* _Your goal_
Give the number of lines below that contain the word "menu", and nothing else.

Information provided START

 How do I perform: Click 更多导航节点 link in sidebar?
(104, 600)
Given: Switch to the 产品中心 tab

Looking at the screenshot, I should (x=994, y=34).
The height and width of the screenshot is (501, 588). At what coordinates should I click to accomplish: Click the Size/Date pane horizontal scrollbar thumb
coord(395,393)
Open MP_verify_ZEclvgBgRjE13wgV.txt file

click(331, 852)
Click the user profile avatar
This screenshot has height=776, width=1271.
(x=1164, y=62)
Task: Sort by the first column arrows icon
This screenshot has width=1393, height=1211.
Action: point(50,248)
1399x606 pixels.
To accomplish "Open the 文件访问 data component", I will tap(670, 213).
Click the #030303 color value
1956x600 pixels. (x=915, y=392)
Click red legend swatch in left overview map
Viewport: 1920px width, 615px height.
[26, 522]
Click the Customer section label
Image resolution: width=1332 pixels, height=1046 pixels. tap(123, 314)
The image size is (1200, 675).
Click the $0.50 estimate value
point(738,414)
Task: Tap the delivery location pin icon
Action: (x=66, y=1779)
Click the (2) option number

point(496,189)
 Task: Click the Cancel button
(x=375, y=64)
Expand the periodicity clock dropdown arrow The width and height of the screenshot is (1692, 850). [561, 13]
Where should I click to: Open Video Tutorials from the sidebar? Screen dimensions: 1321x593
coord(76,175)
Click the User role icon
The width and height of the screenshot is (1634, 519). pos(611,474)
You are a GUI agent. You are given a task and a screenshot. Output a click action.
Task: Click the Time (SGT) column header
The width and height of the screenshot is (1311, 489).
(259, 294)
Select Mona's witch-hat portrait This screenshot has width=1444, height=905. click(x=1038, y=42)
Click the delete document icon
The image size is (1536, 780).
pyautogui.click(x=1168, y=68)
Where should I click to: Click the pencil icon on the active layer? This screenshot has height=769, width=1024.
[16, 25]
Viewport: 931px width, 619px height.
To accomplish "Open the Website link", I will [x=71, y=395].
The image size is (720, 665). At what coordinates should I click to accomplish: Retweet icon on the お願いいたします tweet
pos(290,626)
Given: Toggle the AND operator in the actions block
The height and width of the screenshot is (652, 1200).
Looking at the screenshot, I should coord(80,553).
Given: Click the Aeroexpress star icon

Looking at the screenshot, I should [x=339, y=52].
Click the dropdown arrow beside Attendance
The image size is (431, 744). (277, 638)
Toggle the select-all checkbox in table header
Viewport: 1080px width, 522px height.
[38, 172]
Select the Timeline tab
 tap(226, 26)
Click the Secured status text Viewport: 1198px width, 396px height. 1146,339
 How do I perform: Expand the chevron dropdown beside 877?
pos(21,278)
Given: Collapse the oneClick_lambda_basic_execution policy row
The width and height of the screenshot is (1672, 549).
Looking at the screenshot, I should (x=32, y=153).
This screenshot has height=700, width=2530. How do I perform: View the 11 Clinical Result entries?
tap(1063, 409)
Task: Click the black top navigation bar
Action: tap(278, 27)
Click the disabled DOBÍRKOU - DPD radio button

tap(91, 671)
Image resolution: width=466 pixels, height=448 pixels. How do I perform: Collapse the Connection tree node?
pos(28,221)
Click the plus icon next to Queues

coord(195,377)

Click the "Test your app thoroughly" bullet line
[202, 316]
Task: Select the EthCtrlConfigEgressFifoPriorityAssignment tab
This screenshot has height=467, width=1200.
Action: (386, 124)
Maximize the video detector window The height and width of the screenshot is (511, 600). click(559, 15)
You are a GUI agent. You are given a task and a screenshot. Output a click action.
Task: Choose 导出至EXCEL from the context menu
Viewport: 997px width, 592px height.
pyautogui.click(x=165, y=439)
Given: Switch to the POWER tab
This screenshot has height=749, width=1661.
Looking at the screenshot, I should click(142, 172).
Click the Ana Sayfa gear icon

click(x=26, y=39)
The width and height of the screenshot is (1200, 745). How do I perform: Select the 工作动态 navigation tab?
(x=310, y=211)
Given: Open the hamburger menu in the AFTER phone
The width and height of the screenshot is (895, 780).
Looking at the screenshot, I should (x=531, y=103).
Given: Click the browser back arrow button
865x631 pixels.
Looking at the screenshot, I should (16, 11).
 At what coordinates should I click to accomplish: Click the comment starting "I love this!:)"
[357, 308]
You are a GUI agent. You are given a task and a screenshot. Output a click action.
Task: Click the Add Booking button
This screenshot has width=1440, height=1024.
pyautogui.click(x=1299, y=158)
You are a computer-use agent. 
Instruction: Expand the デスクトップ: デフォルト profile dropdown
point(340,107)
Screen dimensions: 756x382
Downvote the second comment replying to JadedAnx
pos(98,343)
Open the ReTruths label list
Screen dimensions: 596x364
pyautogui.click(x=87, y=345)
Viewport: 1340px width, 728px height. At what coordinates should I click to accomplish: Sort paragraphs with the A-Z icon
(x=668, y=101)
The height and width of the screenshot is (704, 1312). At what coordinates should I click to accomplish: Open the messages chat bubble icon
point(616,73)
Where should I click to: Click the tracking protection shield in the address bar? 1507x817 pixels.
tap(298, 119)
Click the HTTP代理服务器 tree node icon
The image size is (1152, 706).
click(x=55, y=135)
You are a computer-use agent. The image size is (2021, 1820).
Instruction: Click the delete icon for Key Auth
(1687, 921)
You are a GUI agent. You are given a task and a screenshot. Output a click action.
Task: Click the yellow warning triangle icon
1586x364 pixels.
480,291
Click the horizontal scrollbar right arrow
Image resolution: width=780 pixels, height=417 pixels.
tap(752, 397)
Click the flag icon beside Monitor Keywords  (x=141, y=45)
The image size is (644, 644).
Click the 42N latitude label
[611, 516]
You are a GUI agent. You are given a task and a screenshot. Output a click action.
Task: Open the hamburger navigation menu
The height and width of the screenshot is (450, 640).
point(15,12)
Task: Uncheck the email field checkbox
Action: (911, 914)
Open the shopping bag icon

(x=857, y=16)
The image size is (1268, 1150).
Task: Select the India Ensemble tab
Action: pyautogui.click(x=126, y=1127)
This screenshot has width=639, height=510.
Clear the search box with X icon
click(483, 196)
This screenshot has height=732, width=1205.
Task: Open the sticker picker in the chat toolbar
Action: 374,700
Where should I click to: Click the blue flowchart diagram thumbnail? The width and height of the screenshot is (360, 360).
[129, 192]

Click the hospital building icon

Information provided END

* _Expected output_
3